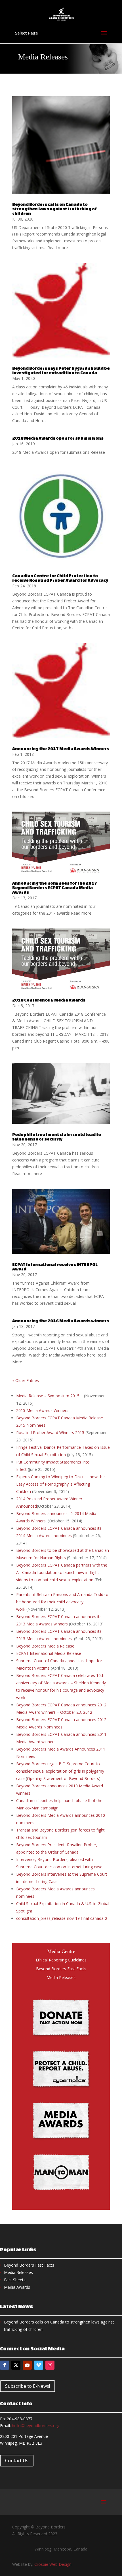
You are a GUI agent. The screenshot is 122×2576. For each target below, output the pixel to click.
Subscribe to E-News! (27, 2386)
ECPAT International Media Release (48, 1653)
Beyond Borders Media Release (45, 1646)
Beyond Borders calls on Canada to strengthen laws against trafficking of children (54, 209)
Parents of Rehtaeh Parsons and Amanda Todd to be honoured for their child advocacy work (62, 1602)
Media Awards (17, 2287)
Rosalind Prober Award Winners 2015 (50, 1432)
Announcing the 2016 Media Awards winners (60, 1320)
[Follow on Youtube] (27, 2365)
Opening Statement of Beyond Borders (63, 1778)
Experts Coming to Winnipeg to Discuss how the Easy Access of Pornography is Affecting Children (60, 1484)
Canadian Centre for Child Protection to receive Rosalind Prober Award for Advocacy (60, 578)
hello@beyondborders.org (35, 2425)
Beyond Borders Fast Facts (61, 1968)
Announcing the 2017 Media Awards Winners (60, 748)
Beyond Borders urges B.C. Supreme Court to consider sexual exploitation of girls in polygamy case (60, 1771)
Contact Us (16, 2460)
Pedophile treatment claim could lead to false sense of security (56, 1136)
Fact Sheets (15, 2279)
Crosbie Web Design (52, 2564)
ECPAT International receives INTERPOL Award (55, 1266)
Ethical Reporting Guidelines (61, 1960)
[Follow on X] (15, 2365)
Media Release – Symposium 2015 (47, 1395)
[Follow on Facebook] (4, 2365)
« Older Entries (25, 1380)
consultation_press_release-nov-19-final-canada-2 (61, 1918)
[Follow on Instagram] (49, 2365)
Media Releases (61, 1977)
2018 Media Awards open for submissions (58, 438)
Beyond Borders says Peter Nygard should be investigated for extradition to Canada (61, 370)
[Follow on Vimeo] (38, 2365)
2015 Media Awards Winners (44, 1410)
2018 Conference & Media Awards (48, 1000)
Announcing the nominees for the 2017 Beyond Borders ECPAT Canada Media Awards (54, 888)
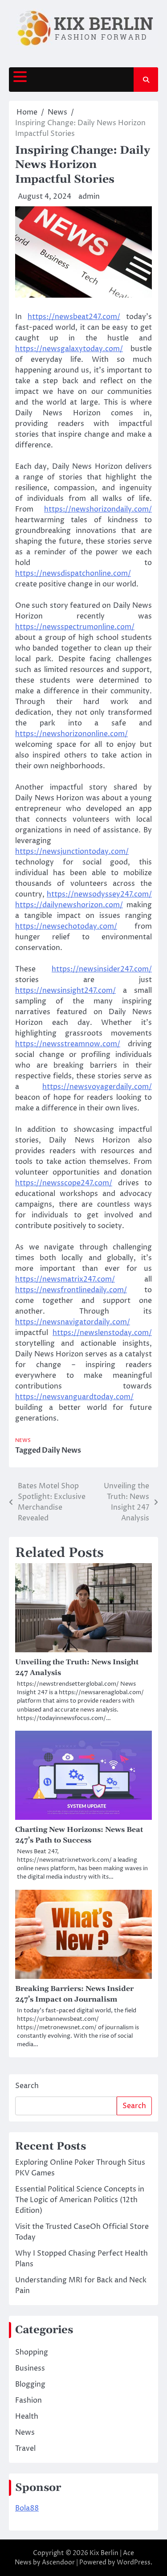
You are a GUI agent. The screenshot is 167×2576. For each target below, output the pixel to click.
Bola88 (27, 2508)
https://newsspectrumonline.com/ (74, 627)
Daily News (61, 1450)
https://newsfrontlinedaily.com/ (71, 1290)
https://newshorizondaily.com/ (98, 509)
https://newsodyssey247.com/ (99, 894)
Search (27, 2086)
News (23, 1440)
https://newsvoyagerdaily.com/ (97, 1087)
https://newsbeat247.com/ (74, 317)
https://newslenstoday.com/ (102, 1333)
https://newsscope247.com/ (63, 1183)
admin (89, 196)
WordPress (134, 2562)
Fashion (28, 2400)
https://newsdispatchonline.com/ (73, 573)
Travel (25, 2448)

+ + + +

*Job:* Please convert everything from the start of the rows down to the line containing "[Follow on Youtube] (27, 2365)", both ends included, into a Markdown table with the columns No. and Line. Number each line, and leave out blank lines and pictures.

*Exercise response:*
| No. | Line |
|---|---|
| 1 | You are a GUI agent. The screenshot is 122×2576. For each target below, output the pixel to click. |
| 2 | Subscribe to E-News! (27, 2386) |
| 3 | ECPAT International Media Release (48, 1653) |
| 4 | Beyond Borders Media Release (45, 1646) |
| 5 | Beyond Borders calls on Canada to strengthen laws against trafficking of children (54, 209) |
| 6 | Parents of Rehtaeh Parsons and Amanda Todd to be honoured for their child advocacy work (62, 1602) |
| 7 | Media Awards (17, 2287) |
| 8 | Rosalind Prober Award Winners 2015 (50, 1432) |
| 9 | Announcing the 2016 Media Awards winners (60, 1320) |
| 10 | [Follow on Youtube] (27, 2365) |